Amit D. Lad , ... , Z. M. Sheng , K. A. Tanaka, G. Ravindra Kumar and H. Habara [ ]

Bright, energetic, and directional electron bunches are generated through efficient energy transfer of relativistic intense (~ 1019 W/cm2), 30 femtosecond, 800 nm high contrast laser pulses to grating targets (500 lines/mm and 1000 lines/mm), under surface plasmon resonance (SPR) conditions. Bi-directional relativistic electron bunches (at 40o and 150o) are observed exiting from the 500 lines/mm grating target at the SPR conditions. The surface plasmon enhances the electron flux and temperature by factor of 6.0 and 3.6, respectively, compared to that of the plane substrate. Particle-in-Cell simulations indicate that fast electrons are emitted in different directions at different stages of the laser interaction, which are related to the resultant surface magnetic field evolution.

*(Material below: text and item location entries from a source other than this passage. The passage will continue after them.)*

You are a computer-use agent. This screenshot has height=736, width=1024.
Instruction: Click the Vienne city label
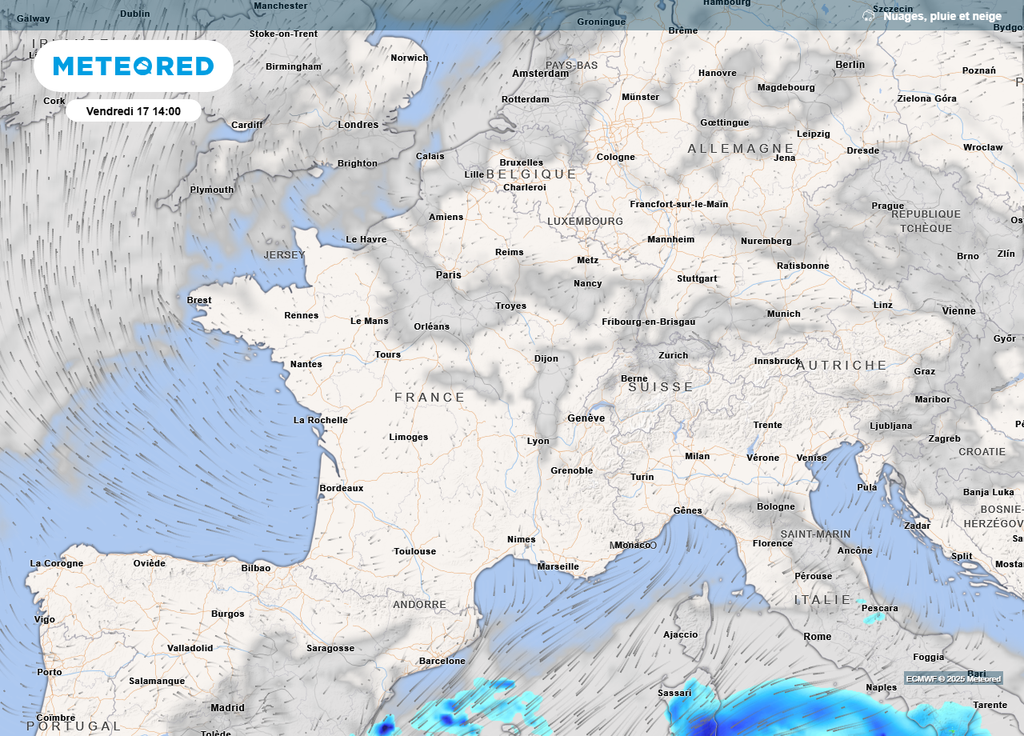pyautogui.click(x=958, y=311)
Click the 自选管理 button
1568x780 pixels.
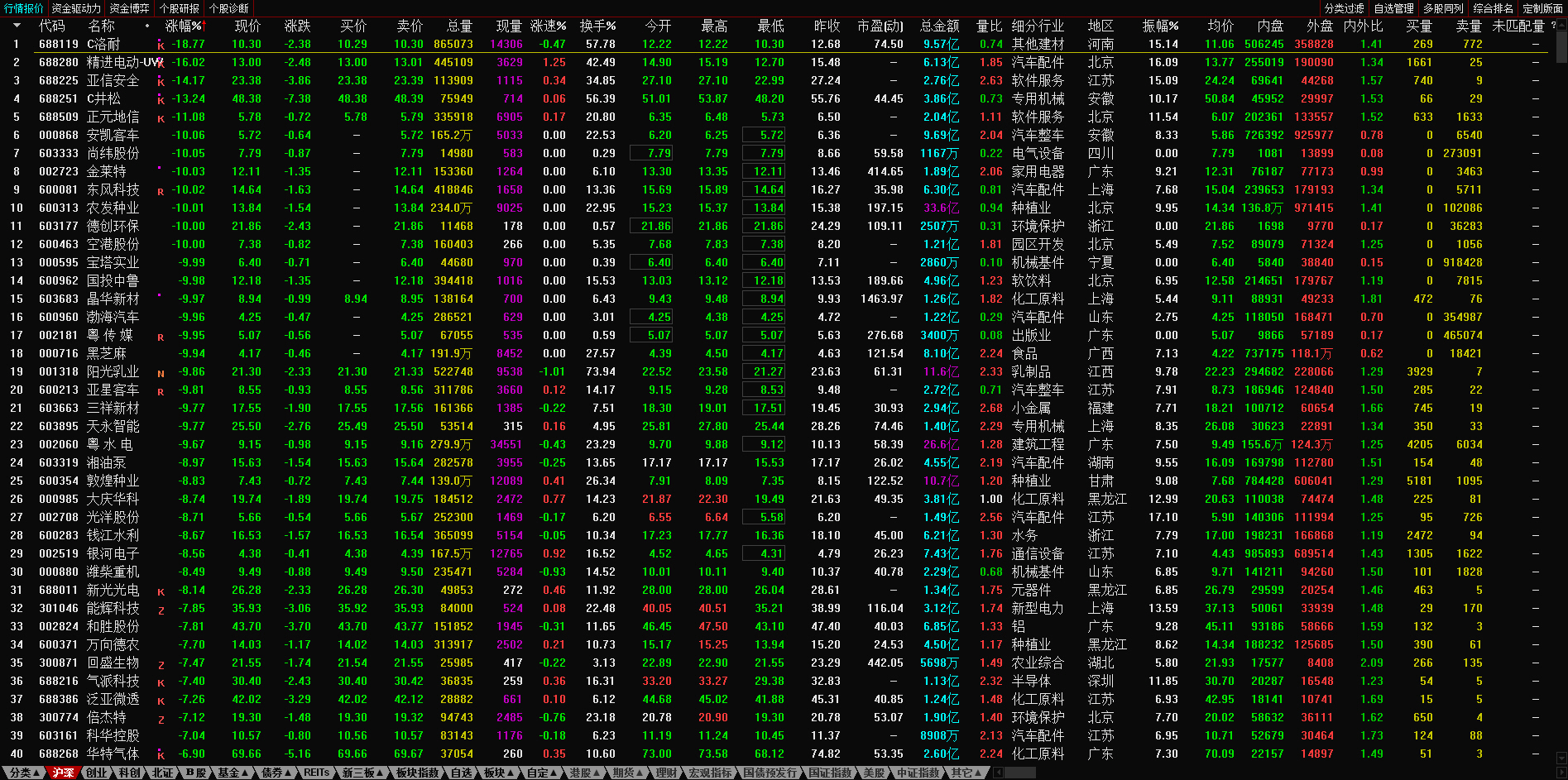tap(1393, 8)
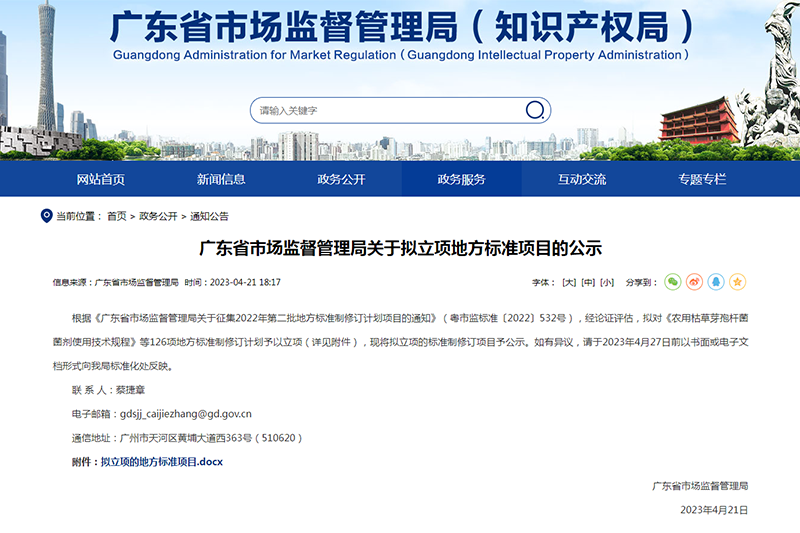Share article to Sina Weibo
Image resolution: width=800 pixels, height=533 pixels.
(x=694, y=283)
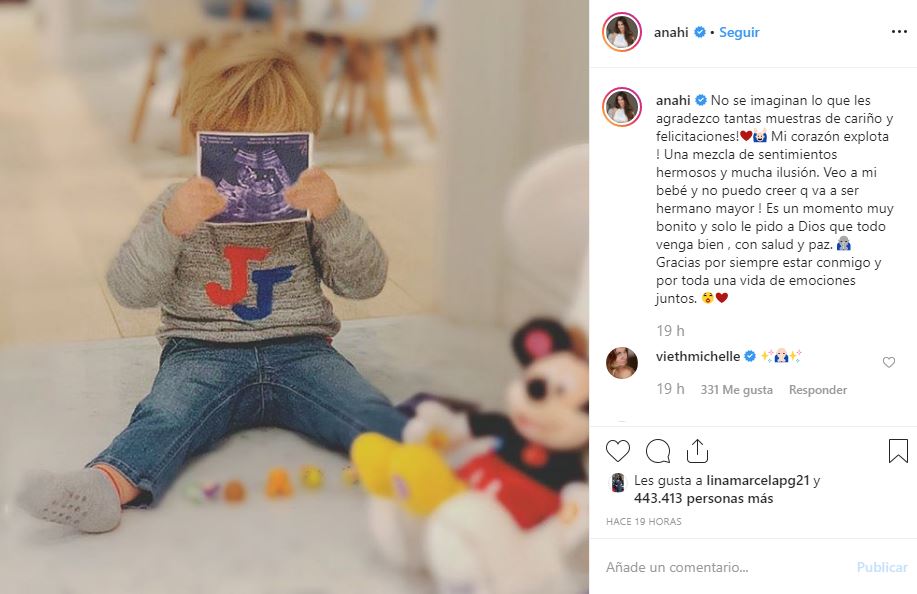The width and height of the screenshot is (917, 594).
Task: Open anahi's avatar beside the caption
Action: coord(622,107)
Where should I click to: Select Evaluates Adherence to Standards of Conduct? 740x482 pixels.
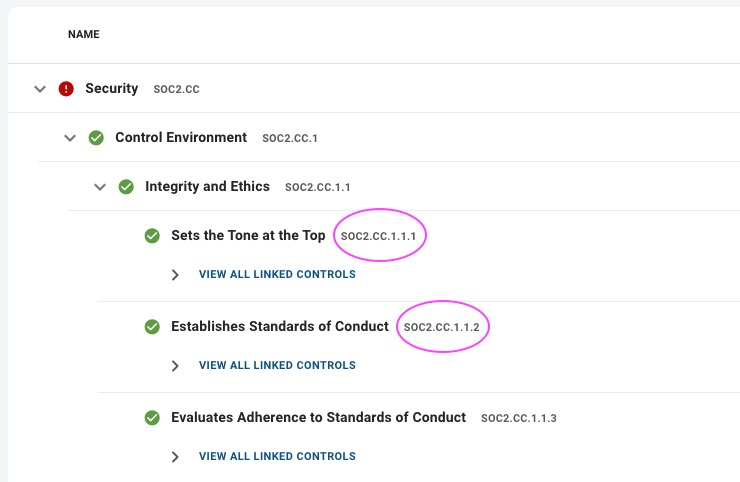(x=318, y=417)
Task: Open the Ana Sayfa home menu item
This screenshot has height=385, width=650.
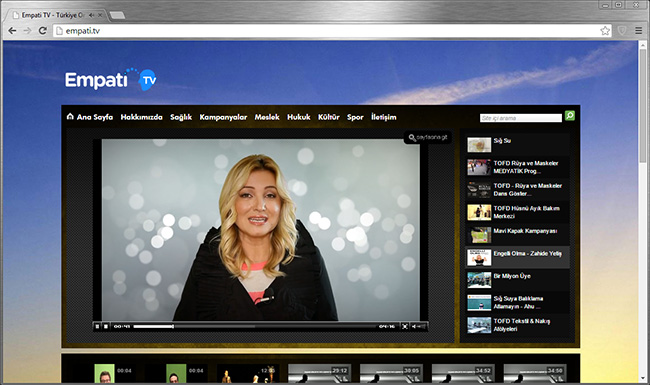Action: click(x=90, y=117)
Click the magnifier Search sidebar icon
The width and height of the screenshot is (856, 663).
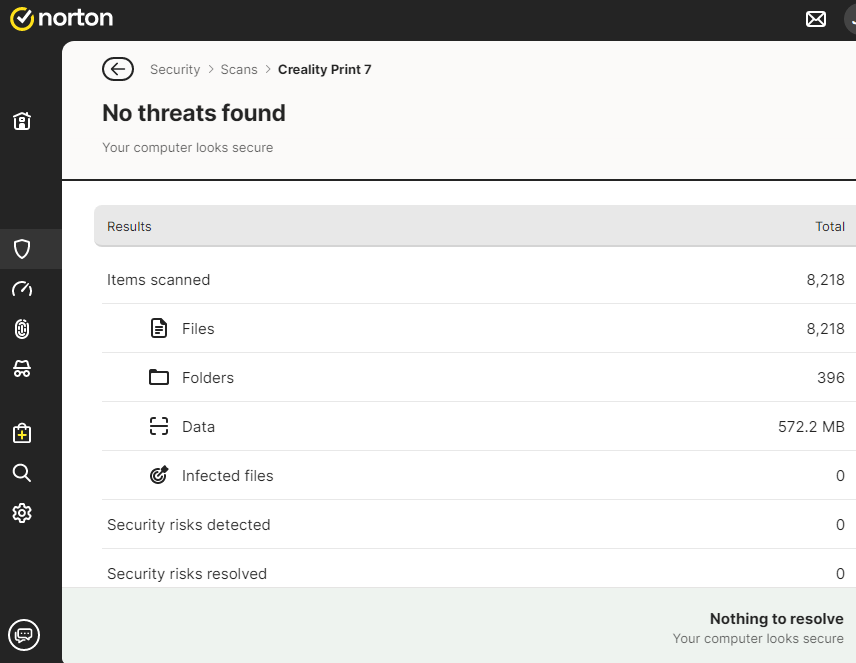point(22,473)
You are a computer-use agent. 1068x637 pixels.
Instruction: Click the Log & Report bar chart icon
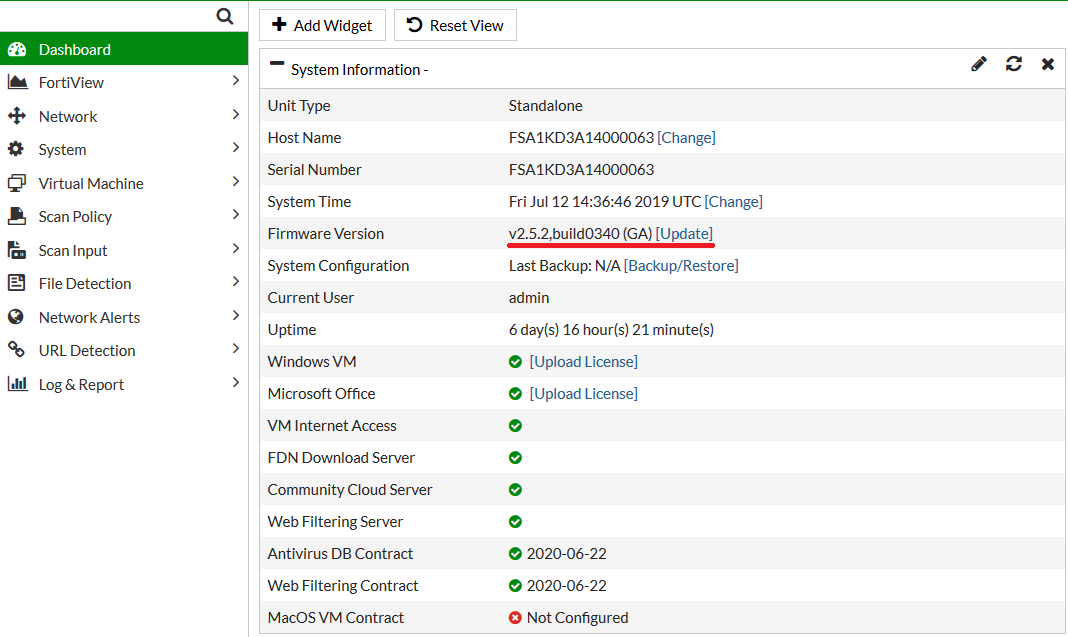(17, 384)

This study suggests that the SPR mechanism can be utlized to generate multiple, bright, ultrafast relativistic electron bunches for a variety of applications. High energy particle bunches are a major tool in modern science and technologies.

This figure shows clear increase of bi-directional electrons in the case of grating target (500 lines/mm) at 40 and 150 degrees compared to the plane normal.